Training Discrete Energy-Based Models with Energy Discrepancy

TL;DR

This paper introduces a new contrastive loss called energy discrepancy for training discrete energy-based models, eliminating the need for sampling methods like MCMC and providing theoretical guarantees across various perturbation processes.

Contribution

The paper proposes energy discrepancy as a novel training method for discrete EBMs that avoids sampling and offers theoretical guarantees for different perturbation types.

Findings

Energy discrepancy performs well on lattice Ising models.

It effectively trains models on binary synthetic data.
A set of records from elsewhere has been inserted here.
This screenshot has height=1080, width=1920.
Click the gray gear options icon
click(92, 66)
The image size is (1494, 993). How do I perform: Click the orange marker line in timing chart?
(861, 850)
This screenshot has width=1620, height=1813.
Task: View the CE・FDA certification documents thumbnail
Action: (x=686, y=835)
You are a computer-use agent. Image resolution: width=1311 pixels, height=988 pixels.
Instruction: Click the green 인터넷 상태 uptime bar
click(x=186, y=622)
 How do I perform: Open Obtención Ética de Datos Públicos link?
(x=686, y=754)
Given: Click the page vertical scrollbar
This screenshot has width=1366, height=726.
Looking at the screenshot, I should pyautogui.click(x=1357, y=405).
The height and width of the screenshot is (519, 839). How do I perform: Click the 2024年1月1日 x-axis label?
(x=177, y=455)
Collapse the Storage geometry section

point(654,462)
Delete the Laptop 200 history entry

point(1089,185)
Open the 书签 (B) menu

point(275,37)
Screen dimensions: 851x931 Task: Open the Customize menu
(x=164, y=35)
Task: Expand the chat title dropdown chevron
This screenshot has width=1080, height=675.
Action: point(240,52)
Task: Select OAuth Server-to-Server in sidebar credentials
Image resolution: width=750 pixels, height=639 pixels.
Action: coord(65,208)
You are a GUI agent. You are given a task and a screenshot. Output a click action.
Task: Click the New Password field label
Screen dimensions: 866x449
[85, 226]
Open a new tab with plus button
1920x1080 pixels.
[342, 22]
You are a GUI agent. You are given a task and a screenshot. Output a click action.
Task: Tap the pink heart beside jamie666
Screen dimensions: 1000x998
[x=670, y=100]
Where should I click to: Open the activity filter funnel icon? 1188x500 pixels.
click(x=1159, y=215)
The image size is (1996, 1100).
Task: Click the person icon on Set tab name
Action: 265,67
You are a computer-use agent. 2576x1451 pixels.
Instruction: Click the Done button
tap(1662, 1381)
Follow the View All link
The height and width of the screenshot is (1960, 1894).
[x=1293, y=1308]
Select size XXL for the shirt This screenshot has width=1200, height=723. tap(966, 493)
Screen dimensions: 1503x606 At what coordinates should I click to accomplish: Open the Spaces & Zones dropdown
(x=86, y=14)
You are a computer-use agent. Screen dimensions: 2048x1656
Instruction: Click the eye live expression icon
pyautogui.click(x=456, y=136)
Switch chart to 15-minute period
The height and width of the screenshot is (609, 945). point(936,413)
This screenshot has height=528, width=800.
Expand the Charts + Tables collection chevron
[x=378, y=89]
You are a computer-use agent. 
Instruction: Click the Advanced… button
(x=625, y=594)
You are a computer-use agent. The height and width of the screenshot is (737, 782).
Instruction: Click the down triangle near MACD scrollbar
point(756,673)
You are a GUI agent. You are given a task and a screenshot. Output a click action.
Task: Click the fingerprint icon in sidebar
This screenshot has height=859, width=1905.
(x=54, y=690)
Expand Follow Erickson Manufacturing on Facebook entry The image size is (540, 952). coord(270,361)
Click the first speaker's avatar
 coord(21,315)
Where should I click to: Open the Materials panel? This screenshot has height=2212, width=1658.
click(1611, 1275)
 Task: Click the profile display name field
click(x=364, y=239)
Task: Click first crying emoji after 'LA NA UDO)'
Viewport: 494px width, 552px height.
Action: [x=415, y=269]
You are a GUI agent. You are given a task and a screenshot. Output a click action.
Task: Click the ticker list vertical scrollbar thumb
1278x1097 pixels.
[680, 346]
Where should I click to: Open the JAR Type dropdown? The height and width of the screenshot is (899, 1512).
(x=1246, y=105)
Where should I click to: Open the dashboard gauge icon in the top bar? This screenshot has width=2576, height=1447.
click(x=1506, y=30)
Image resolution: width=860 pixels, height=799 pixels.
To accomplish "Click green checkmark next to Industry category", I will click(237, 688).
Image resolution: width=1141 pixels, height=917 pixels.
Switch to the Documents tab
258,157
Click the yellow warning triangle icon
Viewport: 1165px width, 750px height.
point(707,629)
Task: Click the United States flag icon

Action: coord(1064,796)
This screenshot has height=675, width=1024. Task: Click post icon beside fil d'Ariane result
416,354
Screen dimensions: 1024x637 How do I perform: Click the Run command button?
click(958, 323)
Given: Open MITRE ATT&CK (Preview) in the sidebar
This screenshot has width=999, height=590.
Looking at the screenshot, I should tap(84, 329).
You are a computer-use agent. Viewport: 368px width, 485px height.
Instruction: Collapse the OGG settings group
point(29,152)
It shows promising results on discrete image datasets.

Abstract

Training energy-based models (EBMs) on discrete spaces is challenging because sampling over such spaces can be difficult. We propose to train discrete EBMs with energy discrepancy (ED), a novel type of contrastive loss functional which only requires the evaluation of the energy function at data points and their perturbed counter parts, thus not relying on sampling strategies like Markov chain Monte Carlo (MCMC). Energy discrepancy offers theoretical guarantees for a broad class of perturbation processes of which we investigate three types: perturbations based on Bernoulli noise, based on deterministic transforms, and based on neighbourhood structures. We demonstrate their relative performance on lattice Ising models, binary synthetic data, and discrete image data sets.